**REQUIREMENT**
All records must be restated word for word.

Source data

——

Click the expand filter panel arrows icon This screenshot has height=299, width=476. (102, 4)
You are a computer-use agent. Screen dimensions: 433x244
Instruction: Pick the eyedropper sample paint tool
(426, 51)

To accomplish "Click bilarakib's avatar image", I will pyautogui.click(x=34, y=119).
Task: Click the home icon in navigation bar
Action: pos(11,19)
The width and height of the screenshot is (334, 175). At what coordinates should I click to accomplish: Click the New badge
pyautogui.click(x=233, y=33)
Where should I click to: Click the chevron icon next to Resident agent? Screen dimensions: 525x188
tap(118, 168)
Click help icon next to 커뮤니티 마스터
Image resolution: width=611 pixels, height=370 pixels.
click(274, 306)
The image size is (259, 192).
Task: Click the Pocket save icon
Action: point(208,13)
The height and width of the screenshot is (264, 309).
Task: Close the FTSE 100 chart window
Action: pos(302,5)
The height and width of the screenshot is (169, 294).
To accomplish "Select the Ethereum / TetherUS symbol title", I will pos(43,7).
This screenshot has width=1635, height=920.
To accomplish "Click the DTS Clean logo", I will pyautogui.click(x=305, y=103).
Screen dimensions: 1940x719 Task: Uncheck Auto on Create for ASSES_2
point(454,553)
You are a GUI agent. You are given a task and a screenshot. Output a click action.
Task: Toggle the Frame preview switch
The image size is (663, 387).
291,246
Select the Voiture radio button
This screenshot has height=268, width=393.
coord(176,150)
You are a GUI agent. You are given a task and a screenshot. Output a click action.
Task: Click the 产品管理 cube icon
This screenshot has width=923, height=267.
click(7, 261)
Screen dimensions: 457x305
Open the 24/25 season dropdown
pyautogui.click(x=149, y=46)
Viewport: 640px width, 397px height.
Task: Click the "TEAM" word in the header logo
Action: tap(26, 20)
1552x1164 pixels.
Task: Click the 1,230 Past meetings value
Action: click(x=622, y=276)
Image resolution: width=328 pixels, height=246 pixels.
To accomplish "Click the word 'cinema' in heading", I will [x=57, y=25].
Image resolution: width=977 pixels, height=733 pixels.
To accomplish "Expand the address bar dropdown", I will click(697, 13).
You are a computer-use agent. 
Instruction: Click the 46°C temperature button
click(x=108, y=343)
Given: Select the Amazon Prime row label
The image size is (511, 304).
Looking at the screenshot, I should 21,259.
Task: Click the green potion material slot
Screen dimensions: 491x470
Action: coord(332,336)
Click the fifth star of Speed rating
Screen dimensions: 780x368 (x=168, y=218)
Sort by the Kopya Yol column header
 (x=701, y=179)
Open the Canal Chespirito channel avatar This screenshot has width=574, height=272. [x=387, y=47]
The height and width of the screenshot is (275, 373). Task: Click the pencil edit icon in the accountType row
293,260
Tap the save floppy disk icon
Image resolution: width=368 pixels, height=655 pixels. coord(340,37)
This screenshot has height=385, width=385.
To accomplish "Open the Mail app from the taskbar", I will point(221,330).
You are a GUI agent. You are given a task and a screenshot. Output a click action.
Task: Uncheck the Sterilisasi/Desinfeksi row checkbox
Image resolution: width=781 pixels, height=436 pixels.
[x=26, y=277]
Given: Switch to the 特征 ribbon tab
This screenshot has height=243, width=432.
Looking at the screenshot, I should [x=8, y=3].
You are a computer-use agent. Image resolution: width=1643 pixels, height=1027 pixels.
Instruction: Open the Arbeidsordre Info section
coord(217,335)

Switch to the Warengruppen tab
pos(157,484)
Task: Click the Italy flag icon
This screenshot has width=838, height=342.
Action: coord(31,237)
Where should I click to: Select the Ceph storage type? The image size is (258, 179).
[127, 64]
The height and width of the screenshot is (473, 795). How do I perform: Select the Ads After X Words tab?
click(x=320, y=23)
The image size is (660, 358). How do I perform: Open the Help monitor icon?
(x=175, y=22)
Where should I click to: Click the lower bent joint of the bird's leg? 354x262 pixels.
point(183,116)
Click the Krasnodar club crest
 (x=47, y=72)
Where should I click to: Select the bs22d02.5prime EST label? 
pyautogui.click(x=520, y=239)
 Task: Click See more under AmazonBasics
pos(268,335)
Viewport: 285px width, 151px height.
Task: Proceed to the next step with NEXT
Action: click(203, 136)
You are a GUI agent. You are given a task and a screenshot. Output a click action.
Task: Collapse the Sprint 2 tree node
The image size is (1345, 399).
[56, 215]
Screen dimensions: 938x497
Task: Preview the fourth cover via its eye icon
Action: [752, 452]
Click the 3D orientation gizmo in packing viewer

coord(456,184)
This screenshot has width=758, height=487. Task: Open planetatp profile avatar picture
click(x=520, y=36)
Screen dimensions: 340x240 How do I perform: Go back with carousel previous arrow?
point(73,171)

——

**EXERCISE SOLUTION**
Click the expand filter panel arrows icon This screenshot has height=299, width=476. (102, 4)
You are a computer-use agent. Screen dimensions: 433x244
Instruction: Pick the eyedropper sample paint tool
(426, 51)

To accomplish "Click bilarakib's avatar image", I will pyautogui.click(x=34, y=119).
Task: Click the home icon in navigation bar
Action: pos(11,19)
The width and height of the screenshot is (334, 175). At what coordinates should I click to accomplish: Click the New badge
pyautogui.click(x=233, y=33)
Where should I click to: Click the chevron icon next to Resident agent? Screen dimensions: 525x188
tap(118, 168)
Click help icon next to 커뮤니티 마스터
Image resolution: width=611 pixels, height=370 pixels.
click(274, 306)
The image size is (259, 192).
Task: Click the Pocket save icon
Action: point(208,13)
The height and width of the screenshot is (264, 309).
Task: Close the FTSE 100 chart window
Action: pos(302,5)
The height and width of the screenshot is (169, 294).
To accomplish "Select the Ethereum / TetherUS symbol title", I will pos(43,7).
This screenshot has width=1635, height=920.
To accomplish "Click the DTS Clean logo", I will pyautogui.click(x=305, y=103).
Screen dimensions: 1940x719 Task: Uncheck Auto on Create for ASSES_2
point(454,553)
You are a GUI agent. You are given a task and a screenshot. Output a click action.
Task: Toggle the Frame preview switch
The image size is (663, 387).
291,246
Select the Voiture radio button
This screenshot has height=268, width=393.
coord(176,150)
You are a GUI agent. You are given a task and a screenshot. Output a click action.
Task: Click the 产品管理 cube icon
This screenshot has width=923, height=267.
click(7, 261)
Screen dimensions: 457x305
Open the 24/25 season dropdown
pyautogui.click(x=149, y=46)
Viewport: 640px width, 397px height.
Task: Click the "TEAM" word in the header logo
Action: tap(26, 20)
1552x1164 pixels.
Task: Click the 1,230 Past meetings value
Action: click(x=622, y=276)
Image resolution: width=328 pixels, height=246 pixels.
To accomplish "Click the word 'cinema' in heading", I will [x=57, y=25].
Image resolution: width=977 pixels, height=733 pixels.
To accomplish "Expand the address bar dropdown", I will click(697, 13).
You are a computer-use agent. 
Instruction: Click the 46°C temperature button
click(x=108, y=343)
Given: Select the Amazon Prime row label
The image size is (511, 304).
Looking at the screenshot, I should 21,259.
Task: Click the green potion material slot
Screen dimensions: 491x470
Action: coord(332,336)
Click the fifth star of Speed rating
Screen dimensions: 780x368 (x=168, y=218)
Sort by the Kopya Yol column header
 (x=701, y=179)
Open the Canal Chespirito channel avatar This screenshot has width=574, height=272. [x=387, y=47]
The height and width of the screenshot is (275, 373). Task: Click the pencil edit icon in the accountType row
293,260
Tap the save floppy disk icon
Image resolution: width=368 pixels, height=655 pixels. coord(340,37)
This screenshot has height=385, width=385.
To accomplish "Open the Mail app from the taskbar", I will point(221,330).
You are a GUI agent. You are given a task and a screenshot. Output a click action.
Task: Uncheck the Sterilisasi/Desinfeksi row checkbox
Image resolution: width=781 pixels, height=436 pixels.
[x=26, y=277]
Given: Switch to the 特征 ribbon tab
This screenshot has height=243, width=432.
Looking at the screenshot, I should [x=8, y=3].
You are a computer-use agent. Image resolution: width=1643 pixels, height=1027 pixels.
Instruction: Open the Arbeidsordre Info section
coord(217,335)

Switch to the Warengruppen tab
pos(157,484)
Task: Click the Italy flag icon
This screenshot has width=838, height=342.
Action: coord(31,237)
Where should I click to: Select the Ceph storage type? The image size is (258, 179).
[127, 64]
The height and width of the screenshot is (473, 795). How do I perform: Select the Ads After X Words tab?
click(x=320, y=23)
The image size is (660, 358). How do I perform: Open the Help monitor icon?
(x=175, y=22)
Where should I click to: Click the lower bent joint of the bird's leg? 354x262 pixels.
point(183,116)
Click the Krasnodar club crest
 (x=47, y=72)
Where should I click to: Select the bs22d02.5prime EST label? 
pyautogui.click(x=520, y=239)
 Task: Click See more under AmazonBasics
pos(268,335)
Viewport: 285px width, 151px height.
Task: Proceed to the next step with NEXT
Action: click(203, 136)
You are a GUI agent. You are given a task and a screenshot. Output a click action.
Task: Collapse the Sprint 2 tree node
The image size is (1345, 399).
[56, 215]
Screen dimensions: 938x497
Task: Preview the fourth cover via its eye icon
Action: [752, 452]
Click the 3D orientation gizmo in packing viewer

coord(456,184)
This screenshot has width=758, height=487. Task: Open planetatp profile avatar picture
click(x=520, y=36)
Screen dimensions: 340x240 How do I perform: Go back with carousel previous arrow?
point(73,171)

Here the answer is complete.